In an interview with CNET’s Tom Krazit, Google Chief Economist Hal Varian made a nice argument regarding the relative advantages of scale to a search engine:
On this data issue, people keep talking about how more data gives you a bigger advantage. But when you look at data, there’s a small statistical point that the accuracy with which you can measure things as they go up is the square root of the sample size. So there’s a kind of natural diminishing returns to scale just because of statistics: you have to have four times as big a sample to get twice as good an estimate.
Another point that I think is very important to remember…query traffic is growing at over 40 percent a year. If you have something that is growing at 40 percent a year, that means it doubles in two years.
So the amount of traffic that Yahoo, say, has now is about what Google had two years ago.
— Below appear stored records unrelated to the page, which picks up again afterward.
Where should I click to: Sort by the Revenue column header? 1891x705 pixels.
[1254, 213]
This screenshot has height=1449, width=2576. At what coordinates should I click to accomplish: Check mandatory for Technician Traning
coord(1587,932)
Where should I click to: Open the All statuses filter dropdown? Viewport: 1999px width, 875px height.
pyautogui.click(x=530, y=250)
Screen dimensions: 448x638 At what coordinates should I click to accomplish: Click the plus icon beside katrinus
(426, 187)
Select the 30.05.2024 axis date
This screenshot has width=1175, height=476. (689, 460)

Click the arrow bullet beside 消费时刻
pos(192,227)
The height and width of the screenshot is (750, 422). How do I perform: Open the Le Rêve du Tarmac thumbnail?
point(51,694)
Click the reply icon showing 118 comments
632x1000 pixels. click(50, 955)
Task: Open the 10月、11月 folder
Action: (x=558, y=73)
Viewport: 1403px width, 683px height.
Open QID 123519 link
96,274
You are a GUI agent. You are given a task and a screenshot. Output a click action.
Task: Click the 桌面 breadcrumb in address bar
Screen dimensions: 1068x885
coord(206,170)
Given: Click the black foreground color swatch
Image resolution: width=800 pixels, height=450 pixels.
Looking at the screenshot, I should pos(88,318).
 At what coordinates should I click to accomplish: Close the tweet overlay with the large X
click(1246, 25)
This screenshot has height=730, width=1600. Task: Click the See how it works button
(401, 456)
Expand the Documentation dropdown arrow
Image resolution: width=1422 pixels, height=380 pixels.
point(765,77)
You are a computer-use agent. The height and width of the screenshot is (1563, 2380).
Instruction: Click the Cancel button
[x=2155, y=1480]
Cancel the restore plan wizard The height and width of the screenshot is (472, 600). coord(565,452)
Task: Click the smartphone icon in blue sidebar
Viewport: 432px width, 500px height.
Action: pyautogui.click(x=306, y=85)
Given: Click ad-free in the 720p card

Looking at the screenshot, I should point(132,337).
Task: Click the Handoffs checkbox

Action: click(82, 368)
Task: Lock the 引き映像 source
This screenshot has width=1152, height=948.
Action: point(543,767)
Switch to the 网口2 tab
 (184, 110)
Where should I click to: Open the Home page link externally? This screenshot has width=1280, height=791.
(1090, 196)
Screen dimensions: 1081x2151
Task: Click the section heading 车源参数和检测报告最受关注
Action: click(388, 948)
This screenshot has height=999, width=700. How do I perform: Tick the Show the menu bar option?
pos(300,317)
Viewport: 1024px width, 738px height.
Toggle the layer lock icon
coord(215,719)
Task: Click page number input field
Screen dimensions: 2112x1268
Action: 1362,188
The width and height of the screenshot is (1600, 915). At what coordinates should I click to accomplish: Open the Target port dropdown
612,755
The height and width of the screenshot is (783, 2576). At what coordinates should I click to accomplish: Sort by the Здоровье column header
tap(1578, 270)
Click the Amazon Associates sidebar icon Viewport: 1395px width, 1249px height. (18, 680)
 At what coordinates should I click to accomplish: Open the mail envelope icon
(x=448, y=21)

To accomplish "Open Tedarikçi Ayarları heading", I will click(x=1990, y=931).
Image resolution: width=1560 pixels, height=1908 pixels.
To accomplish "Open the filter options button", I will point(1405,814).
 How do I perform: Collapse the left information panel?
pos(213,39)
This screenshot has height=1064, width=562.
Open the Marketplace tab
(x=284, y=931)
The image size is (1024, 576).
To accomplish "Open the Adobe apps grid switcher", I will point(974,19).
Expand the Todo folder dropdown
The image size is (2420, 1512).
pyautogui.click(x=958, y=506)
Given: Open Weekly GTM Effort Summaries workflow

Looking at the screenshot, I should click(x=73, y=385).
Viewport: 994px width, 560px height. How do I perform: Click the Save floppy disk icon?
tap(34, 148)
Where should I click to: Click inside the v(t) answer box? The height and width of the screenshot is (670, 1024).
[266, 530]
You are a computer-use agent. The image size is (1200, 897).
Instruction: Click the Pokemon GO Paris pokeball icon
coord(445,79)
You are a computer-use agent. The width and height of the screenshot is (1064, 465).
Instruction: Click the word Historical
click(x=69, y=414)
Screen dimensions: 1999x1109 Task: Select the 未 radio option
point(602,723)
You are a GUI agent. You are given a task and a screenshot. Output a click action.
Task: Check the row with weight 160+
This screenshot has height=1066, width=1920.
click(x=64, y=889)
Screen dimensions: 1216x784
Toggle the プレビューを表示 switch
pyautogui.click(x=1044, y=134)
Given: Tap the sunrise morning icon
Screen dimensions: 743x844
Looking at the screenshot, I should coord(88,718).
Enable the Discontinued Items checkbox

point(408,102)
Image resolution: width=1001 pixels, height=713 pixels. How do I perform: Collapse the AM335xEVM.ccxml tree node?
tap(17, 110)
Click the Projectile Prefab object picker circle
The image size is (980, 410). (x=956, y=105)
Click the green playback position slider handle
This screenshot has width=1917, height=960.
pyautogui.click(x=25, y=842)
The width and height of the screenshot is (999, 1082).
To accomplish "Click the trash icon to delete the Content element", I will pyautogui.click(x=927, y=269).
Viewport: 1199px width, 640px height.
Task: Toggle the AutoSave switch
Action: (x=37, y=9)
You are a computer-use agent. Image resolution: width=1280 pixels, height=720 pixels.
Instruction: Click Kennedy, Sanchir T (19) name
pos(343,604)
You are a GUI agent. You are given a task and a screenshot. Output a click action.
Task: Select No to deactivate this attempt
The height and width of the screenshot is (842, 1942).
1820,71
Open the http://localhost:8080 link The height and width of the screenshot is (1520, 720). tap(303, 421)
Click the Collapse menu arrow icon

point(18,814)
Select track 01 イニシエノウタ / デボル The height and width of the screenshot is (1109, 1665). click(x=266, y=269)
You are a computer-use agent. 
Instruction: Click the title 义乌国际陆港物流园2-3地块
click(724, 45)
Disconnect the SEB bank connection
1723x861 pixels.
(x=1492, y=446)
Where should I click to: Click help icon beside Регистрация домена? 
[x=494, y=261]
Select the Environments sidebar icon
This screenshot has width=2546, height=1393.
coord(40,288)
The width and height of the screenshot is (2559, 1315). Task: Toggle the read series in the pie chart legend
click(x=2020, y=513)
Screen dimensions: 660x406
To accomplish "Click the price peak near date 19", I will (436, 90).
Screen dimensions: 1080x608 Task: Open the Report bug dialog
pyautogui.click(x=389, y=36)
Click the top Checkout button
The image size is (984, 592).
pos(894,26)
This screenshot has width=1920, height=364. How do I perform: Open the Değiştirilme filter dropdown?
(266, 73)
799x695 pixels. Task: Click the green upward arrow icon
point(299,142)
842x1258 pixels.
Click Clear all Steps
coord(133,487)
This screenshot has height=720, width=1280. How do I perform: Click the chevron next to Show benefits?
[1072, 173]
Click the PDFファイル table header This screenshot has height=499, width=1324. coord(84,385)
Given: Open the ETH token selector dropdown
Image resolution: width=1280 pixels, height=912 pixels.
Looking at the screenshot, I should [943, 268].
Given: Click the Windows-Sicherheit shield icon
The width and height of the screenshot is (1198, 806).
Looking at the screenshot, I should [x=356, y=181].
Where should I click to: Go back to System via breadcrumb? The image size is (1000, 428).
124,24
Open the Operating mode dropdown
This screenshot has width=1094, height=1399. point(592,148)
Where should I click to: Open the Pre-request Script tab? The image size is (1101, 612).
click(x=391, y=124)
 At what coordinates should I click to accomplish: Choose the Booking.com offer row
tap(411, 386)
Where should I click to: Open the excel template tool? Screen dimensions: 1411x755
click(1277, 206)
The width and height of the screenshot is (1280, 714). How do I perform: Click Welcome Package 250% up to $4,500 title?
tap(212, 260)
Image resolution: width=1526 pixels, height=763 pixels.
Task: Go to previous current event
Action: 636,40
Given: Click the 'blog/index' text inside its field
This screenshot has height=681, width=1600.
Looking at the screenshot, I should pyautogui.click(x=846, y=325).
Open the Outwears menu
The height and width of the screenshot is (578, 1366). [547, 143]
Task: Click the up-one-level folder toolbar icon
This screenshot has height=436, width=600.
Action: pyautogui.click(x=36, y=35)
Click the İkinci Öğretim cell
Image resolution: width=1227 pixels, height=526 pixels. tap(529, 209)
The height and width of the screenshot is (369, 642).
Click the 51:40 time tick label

So where’s this scale business? I mean, this is kind of crazy.
The other thing is, when we do improvements at Google, everything we do essentially is tested on a 1 percent or 0.5 percent experiment to see whether it’s really offering an improvement. So, if you’re half the size, well, you run a 2 percent experiment.
For those unfamiliar with statistics, I encourage you to look at the Wikipedia entry on standard deviation. Varian is obviously reducing the argument to a sound bite, but the sound bite rings true. More is better, but there’s a dramatically diminishing return at the scale of either Microsoft or Google.
However, I do think there’s a big difference when you start talking about running lots of experiments on small subsets of your users. The ability to run twice as many simultaneous tests without noticeably disrupting overall user experience is a major competitive advantage. But even there quality trumps quantity–how you choose what to test matters a lot more than how many tests you run.
What does strike me as ironic is that the moral here is a great counterpoint to the Varian’s colleagues’ arguments about the “unreasonable effectiveness of data“. Granted, it’s apples and oranges–Alon Halevy, Peter Norvig, and Fernando Pereira are talking about data scale, not user scale. Still, the same arguments apply. Sampling is sampling.
ps. Also check out Nick Carr’s commentary here.
5 replies on “Google’s Chief Economist Hal Varian Talks Stats 101”
But even there quality trumps quality
Do you mean “quality trumps quantity”?
how you choose what to test matters a lot more than how many tests you run.
And how you choose to measure what you test matters a lot more than either of those two factors. It’s a point that we discussed in your comments, before, with Max Wilson, etc. If someone runs a query and then doesn’t click anything, how can you tell the difference between that search being unsuccessful, because they didn’t find the information that they wanted, and that search being successful, because they found that the information that they wanted didn’t appear?
For example, someone queries for his or her name, and finds that the embarrassing drunk photo doesn’t show up in the first page of results. That’s a success! Or someone writing a patent does a bunch of searches for related work, and finds that there is nothing related. Success!
How does the search engine measure those scenarios? Does a 0.5%, 1% or even 2% experiment really give you enough data to tease out the difference in these two types of searches? Does a 100% experiment even give you enough data?
Oops! Corrected now.
And I agree, what you measure and thus optimize for is critical. I still suspect that the bottleneck is creativity, not volume or scale.
[…] Hay mucha data interesante en el blog de Nick Carr y datos en Search Engine Land y una nota excelente de Daniel Tunkelang […]
What Varian is saying here is that for tuning you do not need to run the experiment on all users. Correct, if you tune elements on a wide-scale (e.g., the infamous “what shade of blue to use for our interface element”)
However, there are many aspects of tuning in which you do run into sparse data problems. How do you estimate, say, clickthrough for queries that are typed only a few hundred times a day? Or how do you estimate clickthrough for an ad-query pair? In such cases, you *do* have to deal with sparse data, and doubling or tripling the size of users can indeed be beneficial.
I will not even mention the network effects for the bipartite ad network (advertisers will choose a network with many content nodes, content nodes will put ads from a network with many advertisers). I found it rather ironic that Hal Varian, of all people, chose to ignore that aspect.
I understand the need from Google to play down the Microsoft-Yahoo agreement but sometimes it feels like listening to propaganda…
Panos, I think we’re on the same page. That’s what I meant by saying that the ability to run twice as many simultaneous tests without noticeably disrupting overall user experience is a major competitive advantage. But, as you point out, that’s a somewhat inconvenient truth if you’re trying to argue that scale isn’t that big an advantage.
BTW, I don’t think this is about Google playing down the the Microsoft-Yahoo agreement. Rather, it’s to dismiss the argument that Google has a monopolistic advantage because of its scale. I.e., he’s arguing that Microsoft doesn’t need Google’s scale to be competitive.